Si dice spesso che la prostituzione sia il mestiere più antico e di certo nessuna società è mai riuscita a eliminarla del tutto, portando alcuni a ritenere inutile tentare di intervenire. Come disse il poeta romano Orazio della natura: «anche se la scacci con un forcone, torna sempre». Ma in queste circostanze non fare nulla è impossibile: non agire significa fare qualcosa, ossia incoraggiarla. Ma cosa si dovrebbe fare? Sono stati tentati vari approcci. In Svezia, ad esempio, la prostituzione non è illegale per la prostituta, ma lo è per il cliente. A prescindere dai risultati, è ipocrita o almeno incoerente: è come legalizzare la produzione di fentanyl e criminalizzarne il consumo. Nei Paesi Bassi c’è il famoso, o famigerato, quartiere a luci rosse di Amsterdam. Lì la prostituzione è tollerata e si dice che la violenza contro le prostitute sia diminuita. Ma in che tipo di società le donne vengono esposte in vetrina, perché i clienti le osservino e poi le scelgano come le trote o i granchi tenuti nei ristoranti per i commensali? Spesso queste donne sono vittime di trafficanti e controllate da protettori, vivendo alla meglio come lavoratrici a contratto, alla peggio come schiave.

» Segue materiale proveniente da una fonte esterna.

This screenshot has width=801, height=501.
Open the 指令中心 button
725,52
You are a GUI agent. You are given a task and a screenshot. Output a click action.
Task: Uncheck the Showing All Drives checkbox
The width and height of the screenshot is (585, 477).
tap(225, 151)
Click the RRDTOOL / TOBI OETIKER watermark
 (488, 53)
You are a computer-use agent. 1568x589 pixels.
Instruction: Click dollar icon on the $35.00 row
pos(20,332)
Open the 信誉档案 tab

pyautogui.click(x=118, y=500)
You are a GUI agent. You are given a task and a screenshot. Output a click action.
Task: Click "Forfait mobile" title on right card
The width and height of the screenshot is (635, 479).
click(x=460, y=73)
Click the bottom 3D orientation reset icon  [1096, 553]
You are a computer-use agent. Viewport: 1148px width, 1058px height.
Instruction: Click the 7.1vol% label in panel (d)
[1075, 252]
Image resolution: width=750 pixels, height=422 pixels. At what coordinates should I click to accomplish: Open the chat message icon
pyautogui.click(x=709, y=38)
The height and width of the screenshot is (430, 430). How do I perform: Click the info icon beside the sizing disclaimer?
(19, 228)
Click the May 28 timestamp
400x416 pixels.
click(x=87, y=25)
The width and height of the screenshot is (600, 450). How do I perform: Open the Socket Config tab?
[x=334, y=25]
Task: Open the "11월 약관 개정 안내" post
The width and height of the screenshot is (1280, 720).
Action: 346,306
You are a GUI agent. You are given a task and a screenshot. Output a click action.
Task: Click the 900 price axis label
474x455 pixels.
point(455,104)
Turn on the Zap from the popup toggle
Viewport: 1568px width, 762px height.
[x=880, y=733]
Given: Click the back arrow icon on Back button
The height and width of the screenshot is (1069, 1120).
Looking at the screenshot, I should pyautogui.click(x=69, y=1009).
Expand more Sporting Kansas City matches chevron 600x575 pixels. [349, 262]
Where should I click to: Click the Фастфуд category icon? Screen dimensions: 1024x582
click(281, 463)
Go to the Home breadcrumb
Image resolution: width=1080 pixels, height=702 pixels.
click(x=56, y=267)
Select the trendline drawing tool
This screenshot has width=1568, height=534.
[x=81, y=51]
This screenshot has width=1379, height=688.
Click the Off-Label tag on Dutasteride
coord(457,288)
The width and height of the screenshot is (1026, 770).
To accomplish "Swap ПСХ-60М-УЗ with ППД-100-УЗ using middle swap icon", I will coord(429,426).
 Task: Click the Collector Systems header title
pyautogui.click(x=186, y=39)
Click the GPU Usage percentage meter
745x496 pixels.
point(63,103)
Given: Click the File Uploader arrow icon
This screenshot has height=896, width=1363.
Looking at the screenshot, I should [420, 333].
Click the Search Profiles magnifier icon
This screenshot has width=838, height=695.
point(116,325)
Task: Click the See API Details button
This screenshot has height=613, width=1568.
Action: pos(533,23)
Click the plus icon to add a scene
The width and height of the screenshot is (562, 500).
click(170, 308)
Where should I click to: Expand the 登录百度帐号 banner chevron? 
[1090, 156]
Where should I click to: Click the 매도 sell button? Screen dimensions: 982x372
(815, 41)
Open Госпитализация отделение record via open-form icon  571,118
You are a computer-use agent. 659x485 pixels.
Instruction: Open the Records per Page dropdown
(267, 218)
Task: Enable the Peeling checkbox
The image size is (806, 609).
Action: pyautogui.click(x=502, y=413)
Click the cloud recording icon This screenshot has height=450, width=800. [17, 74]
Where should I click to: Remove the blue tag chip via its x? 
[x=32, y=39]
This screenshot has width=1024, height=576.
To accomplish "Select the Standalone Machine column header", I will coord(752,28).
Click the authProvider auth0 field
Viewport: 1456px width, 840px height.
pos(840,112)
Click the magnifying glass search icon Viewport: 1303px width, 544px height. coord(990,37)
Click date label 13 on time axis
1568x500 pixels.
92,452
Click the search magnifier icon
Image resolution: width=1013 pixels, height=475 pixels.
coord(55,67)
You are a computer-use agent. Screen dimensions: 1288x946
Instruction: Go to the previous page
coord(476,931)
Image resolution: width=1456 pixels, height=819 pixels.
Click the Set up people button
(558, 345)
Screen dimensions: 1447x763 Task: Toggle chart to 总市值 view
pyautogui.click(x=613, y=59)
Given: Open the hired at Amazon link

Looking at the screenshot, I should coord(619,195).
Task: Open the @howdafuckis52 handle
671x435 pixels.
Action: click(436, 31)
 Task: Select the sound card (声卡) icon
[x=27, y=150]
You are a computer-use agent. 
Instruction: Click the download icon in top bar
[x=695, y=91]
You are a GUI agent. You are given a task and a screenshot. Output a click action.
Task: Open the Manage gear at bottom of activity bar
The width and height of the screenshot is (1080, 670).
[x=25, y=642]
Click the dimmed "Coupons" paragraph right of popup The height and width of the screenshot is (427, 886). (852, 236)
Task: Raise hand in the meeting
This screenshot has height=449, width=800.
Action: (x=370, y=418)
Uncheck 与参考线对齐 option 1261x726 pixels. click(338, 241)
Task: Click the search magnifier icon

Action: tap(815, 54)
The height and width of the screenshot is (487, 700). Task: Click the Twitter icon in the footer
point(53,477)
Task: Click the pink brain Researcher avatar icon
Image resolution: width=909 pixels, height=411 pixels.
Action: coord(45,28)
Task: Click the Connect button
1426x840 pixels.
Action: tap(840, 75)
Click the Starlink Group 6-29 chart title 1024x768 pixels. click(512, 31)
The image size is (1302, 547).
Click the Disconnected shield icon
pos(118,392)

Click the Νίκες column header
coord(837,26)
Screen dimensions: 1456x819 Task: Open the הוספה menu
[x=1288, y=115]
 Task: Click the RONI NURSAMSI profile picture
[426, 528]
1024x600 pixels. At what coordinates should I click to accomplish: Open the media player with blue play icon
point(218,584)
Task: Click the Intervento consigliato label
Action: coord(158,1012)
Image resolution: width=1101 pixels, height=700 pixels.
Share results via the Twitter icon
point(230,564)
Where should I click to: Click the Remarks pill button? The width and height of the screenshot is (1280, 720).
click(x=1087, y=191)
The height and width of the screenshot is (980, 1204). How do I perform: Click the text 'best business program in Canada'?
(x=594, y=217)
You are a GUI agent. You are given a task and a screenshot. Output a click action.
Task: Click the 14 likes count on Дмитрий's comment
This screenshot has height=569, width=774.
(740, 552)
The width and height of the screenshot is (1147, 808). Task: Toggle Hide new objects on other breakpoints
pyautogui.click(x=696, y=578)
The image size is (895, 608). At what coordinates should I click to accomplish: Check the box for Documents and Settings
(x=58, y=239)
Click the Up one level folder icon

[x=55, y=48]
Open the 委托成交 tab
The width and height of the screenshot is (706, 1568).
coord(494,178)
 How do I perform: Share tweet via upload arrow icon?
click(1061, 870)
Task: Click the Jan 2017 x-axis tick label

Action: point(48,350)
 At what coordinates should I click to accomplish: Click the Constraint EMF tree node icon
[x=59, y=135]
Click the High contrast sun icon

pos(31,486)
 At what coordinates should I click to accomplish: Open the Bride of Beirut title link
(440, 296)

Tutto questo avviene in nome della riduzione del danno; e ovviamente tali abusi, più nascosti, sono commessi da criminali altrove, in altre giurisdizioni, sotto leggi diverse. Ma la qualità della vita migliora portando alla luce ciò che era celato? Gli abitanti di Amsterdam non la pensano così: il loro quartiere a luci rosse, con il sigillo di un’approvazione semi-ufficiale, è uno degli spettacoli più malinconici del mondo civile che io conosca. La vita non può essere vissuta interamente alla luce del sole in nome di una presunta onestà. In Gran Bretagna la prostituzione è legale, ma non lo è adescare clienti, il che è incoerente e irrealistico. Porta a un’applicazione arbitraria della legge e apre evidenti opportunità di corruzione per la polizia. Ma anche il divieto totale produce lo stesso effetto, dato che l’eliminazione completa si è rivelata impraticabile.
Tuttavia, la scelta non è tra una soluzione perfetta e nessuna soluzione. L’idea di riduzione del danno porta con sé danni propri, a volte intangibili, ma più grandi di quelli che dovrebbe mitigare. Come minimo, non dovremmo dipingere la prostituzione come divertente o affascinante. Ricordo una ragazza adolescente di solida famiglia borghese, intelligente e destinata a una carriera di successo, abbagliata dal presunto fascino e dal dramma della vita di strada. È scappata dalla sua vita confortevole ed è finita presto nelle mani di due spacciatori. L’hanno imprigionata e resa dipendente dall’eroina con iniezioni forzate, sperando di farne una prostituta in cambio di droga. Un giorno, però, l’hanno uccisa, o si è uccisa, con una dose eccessiva. Hanno chiamato un avvocato dei bassifondi per un consiglio e lui ha suggerito loro di disfarsi del corpo. No, la prostituzione non è un glorioso ciclo di canti.